EXERCISE AIM: Could you print each entry below verbatim while omitting the pictures?

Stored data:
..............................

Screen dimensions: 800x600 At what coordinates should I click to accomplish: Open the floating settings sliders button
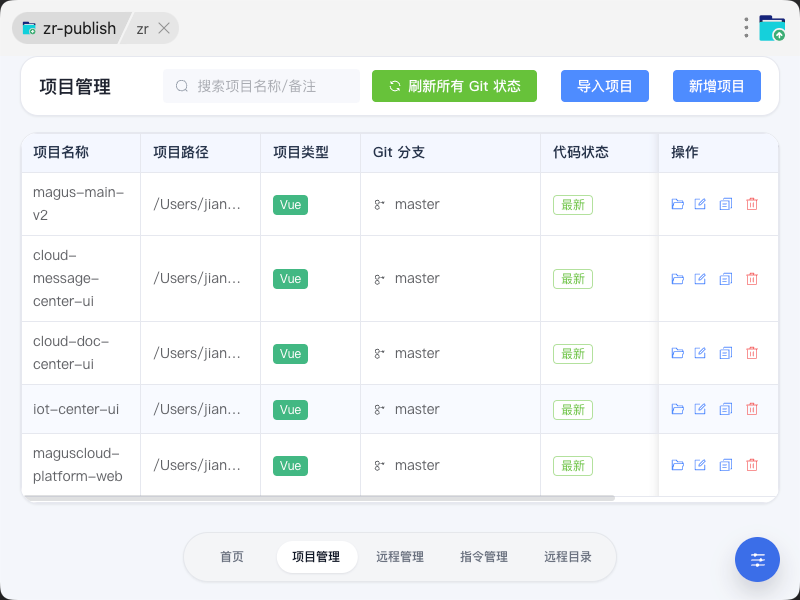(757, 559)
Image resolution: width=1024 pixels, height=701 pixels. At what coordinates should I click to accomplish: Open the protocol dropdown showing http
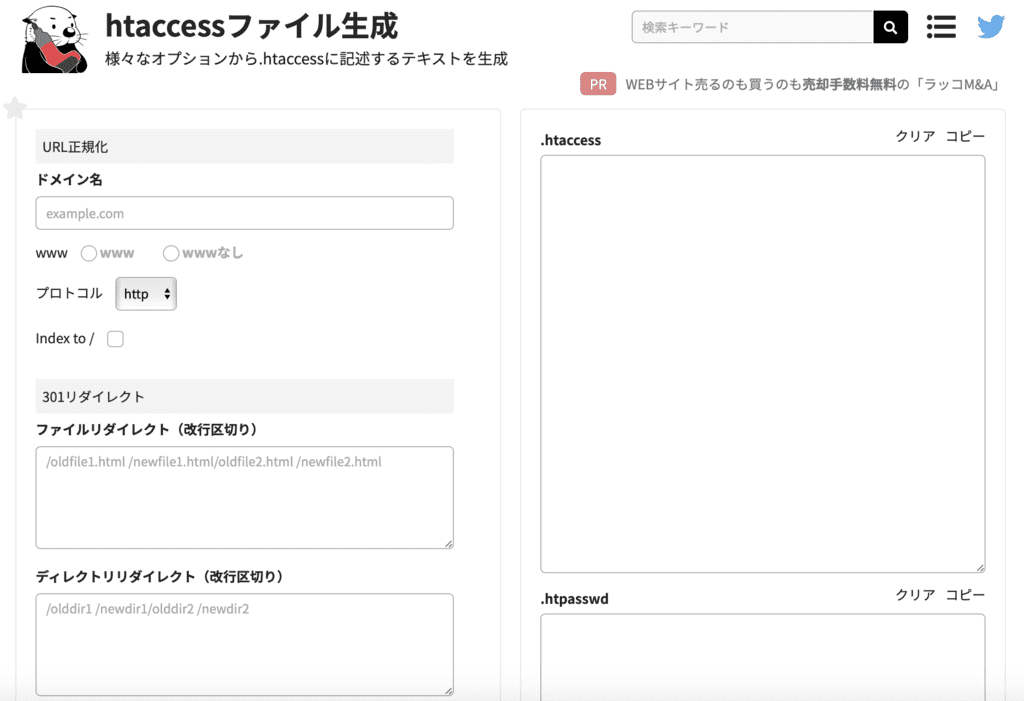pos(145,294)
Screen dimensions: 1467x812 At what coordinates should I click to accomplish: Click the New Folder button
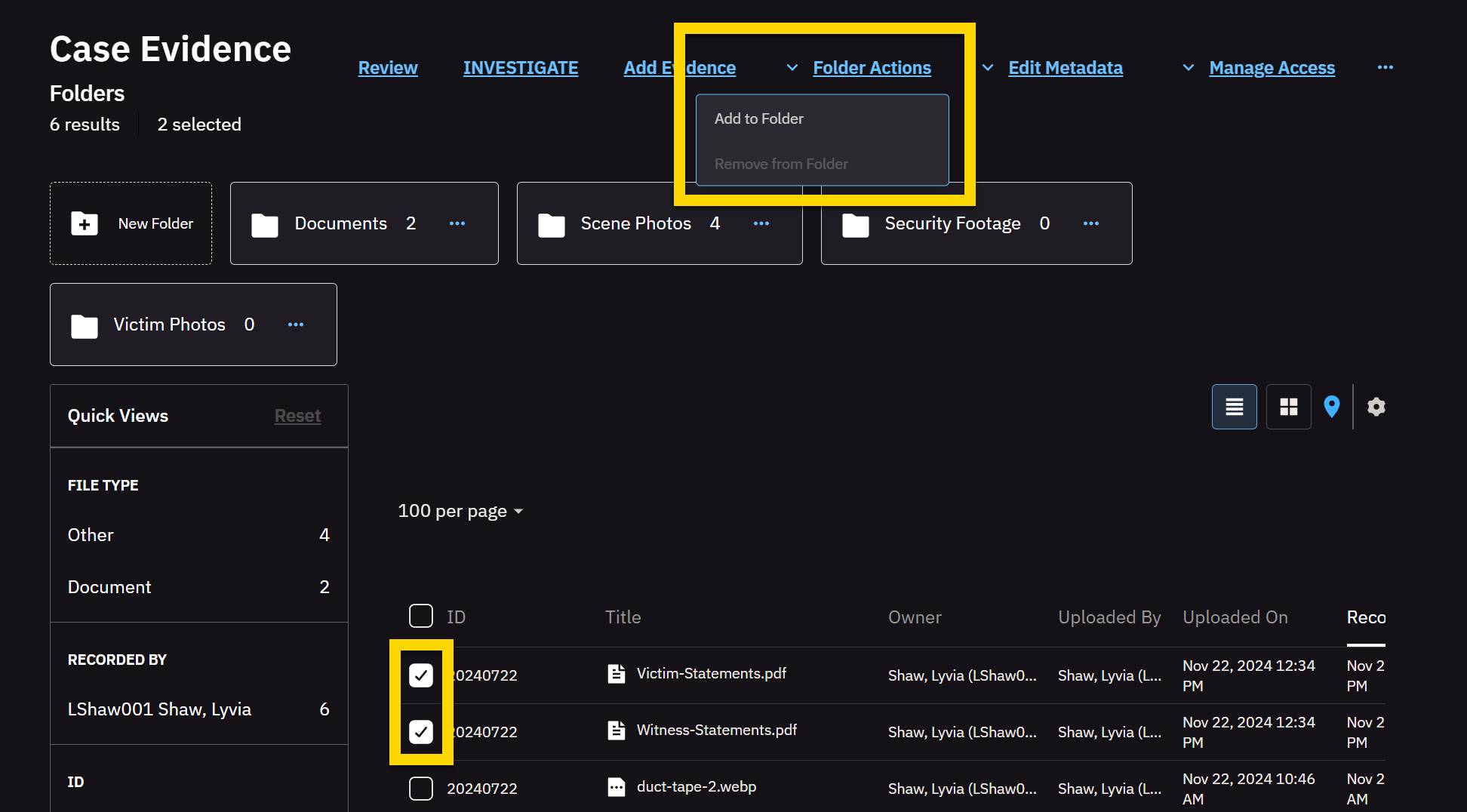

..............................

YOUR SOLUTION:
Screen dimensions: 800x600 At what coordinates should I click to accomplish: Open the floating settings sliders button
(757, 559)
Image resolution: width=1024 pixels, height=701 pixels. At what coordinates should I click to accomplish: Open the protocol dropdown showing http
pos(145,294)
Screen dimensions: 1467x812 At what coordinates should I click to accomplish: Click the New Folder button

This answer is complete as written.